Problem to solve:
Within these entries, which lines include the string "will"? Copy each one.

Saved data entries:
=====

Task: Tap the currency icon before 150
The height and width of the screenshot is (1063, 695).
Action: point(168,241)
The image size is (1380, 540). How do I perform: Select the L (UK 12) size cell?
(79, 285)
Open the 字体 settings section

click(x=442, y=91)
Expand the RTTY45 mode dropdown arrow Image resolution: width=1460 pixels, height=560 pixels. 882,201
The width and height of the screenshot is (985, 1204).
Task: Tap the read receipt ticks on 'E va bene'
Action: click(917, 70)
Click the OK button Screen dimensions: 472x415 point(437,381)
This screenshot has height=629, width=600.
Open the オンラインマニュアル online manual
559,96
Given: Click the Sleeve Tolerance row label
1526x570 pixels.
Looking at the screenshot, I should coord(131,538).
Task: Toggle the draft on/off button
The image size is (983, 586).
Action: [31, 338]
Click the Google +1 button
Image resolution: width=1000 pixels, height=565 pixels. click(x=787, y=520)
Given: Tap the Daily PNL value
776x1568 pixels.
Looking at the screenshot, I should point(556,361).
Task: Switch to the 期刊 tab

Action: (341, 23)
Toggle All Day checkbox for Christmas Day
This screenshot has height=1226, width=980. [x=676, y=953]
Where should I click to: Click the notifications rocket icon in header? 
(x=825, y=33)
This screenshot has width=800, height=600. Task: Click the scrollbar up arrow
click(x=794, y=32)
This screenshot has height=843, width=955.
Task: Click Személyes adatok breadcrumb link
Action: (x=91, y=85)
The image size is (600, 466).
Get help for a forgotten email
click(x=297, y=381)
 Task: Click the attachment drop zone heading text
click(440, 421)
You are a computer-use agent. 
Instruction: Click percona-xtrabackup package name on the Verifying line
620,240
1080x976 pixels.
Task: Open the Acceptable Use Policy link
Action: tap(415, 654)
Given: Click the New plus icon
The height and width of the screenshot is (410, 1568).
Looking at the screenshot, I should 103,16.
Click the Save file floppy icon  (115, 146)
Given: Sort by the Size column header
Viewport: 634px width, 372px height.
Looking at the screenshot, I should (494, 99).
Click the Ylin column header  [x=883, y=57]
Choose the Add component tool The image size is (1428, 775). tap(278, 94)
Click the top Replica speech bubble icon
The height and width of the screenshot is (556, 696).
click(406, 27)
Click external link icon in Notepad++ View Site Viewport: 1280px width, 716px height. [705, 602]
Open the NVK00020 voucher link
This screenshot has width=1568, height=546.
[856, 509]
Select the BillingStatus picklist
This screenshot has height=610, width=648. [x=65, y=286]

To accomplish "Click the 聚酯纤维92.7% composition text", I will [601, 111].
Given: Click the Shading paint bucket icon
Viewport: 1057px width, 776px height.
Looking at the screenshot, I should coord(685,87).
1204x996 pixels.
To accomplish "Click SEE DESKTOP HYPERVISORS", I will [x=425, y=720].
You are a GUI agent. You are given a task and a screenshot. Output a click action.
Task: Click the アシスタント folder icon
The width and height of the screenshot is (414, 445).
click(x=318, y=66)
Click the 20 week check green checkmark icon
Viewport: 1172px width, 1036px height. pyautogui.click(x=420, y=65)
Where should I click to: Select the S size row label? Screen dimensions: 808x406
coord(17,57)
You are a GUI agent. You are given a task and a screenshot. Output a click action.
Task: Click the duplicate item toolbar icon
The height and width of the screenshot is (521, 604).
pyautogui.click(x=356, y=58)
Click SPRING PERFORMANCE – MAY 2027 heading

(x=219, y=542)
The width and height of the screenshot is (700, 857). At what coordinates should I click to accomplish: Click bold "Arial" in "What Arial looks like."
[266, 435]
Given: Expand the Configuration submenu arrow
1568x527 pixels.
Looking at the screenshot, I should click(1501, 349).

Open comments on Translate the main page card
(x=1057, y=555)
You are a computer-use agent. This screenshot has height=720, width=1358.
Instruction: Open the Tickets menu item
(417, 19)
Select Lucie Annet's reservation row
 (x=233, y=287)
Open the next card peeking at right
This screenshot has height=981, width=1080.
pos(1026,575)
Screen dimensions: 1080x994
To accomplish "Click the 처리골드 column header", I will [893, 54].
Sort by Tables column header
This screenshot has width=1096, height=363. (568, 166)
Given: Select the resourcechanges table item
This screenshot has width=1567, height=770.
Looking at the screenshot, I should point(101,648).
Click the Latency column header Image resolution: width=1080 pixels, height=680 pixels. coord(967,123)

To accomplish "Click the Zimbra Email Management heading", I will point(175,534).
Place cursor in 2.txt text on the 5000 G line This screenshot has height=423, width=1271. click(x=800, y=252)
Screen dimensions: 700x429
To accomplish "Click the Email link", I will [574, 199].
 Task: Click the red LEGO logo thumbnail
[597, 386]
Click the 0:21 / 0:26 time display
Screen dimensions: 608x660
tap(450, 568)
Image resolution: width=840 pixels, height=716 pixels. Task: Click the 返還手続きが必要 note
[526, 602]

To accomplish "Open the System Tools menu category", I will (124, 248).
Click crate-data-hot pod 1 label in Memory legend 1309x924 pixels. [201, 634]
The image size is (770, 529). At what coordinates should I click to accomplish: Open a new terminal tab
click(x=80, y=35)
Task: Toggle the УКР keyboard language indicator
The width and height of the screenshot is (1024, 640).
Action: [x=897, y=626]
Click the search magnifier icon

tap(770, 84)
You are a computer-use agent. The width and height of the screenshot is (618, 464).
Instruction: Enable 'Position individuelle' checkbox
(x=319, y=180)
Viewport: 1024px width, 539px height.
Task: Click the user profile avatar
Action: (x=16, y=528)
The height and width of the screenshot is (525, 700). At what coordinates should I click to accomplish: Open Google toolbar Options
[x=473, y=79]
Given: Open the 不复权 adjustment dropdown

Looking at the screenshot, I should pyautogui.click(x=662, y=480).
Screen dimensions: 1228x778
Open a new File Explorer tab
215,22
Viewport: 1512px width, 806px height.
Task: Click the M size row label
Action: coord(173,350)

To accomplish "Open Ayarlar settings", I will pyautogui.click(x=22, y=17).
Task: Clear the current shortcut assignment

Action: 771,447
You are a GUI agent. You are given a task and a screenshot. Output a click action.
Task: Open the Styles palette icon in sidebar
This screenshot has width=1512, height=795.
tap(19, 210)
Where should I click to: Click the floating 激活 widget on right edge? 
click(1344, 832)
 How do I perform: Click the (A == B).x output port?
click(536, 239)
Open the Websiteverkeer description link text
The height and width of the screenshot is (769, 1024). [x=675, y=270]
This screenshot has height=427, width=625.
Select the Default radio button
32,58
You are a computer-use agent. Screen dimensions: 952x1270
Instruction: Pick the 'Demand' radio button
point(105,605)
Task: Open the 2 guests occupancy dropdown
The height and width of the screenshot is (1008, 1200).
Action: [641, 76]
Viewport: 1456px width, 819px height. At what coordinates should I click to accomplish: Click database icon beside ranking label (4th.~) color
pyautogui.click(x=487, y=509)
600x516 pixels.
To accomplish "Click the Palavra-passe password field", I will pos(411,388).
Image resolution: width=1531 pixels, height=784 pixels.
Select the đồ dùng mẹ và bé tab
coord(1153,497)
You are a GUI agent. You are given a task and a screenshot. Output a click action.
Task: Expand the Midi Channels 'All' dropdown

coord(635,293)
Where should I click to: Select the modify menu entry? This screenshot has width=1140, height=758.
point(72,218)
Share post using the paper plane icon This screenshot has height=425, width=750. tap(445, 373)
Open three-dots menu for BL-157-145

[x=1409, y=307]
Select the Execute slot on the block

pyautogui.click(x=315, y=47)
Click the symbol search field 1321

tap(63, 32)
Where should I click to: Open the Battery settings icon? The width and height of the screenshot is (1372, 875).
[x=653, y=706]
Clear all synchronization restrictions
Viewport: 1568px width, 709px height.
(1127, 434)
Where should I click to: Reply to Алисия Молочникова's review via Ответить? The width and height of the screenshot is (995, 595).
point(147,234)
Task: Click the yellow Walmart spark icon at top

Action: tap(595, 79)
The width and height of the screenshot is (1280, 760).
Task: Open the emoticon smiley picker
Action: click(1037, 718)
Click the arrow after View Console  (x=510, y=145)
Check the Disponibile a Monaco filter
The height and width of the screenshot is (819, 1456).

=====

Response to the exercise:
To accomplish "Click the 聚酯纤维92.7% composition text", I will [601, 111].
To accomplish "Click SEE DESKTOP HYPERVISORS", I will [x=425, y=720].
To accomplish "Click the 처리골드 column header", I will [893, 54].
To accomplish "Click the Zimbra Email Management heading", I will point(175,534).
To accomplish "Click the Email link", I will [574, 199].
To accomplish "Open the System Tools menu category", I will (124, 248).
To accomplish "Open Ayarlar settings", I will pyautogui.click(x=22, y=17).
To accomplish "Click the Palavra-passe password field", I will pos(411,388).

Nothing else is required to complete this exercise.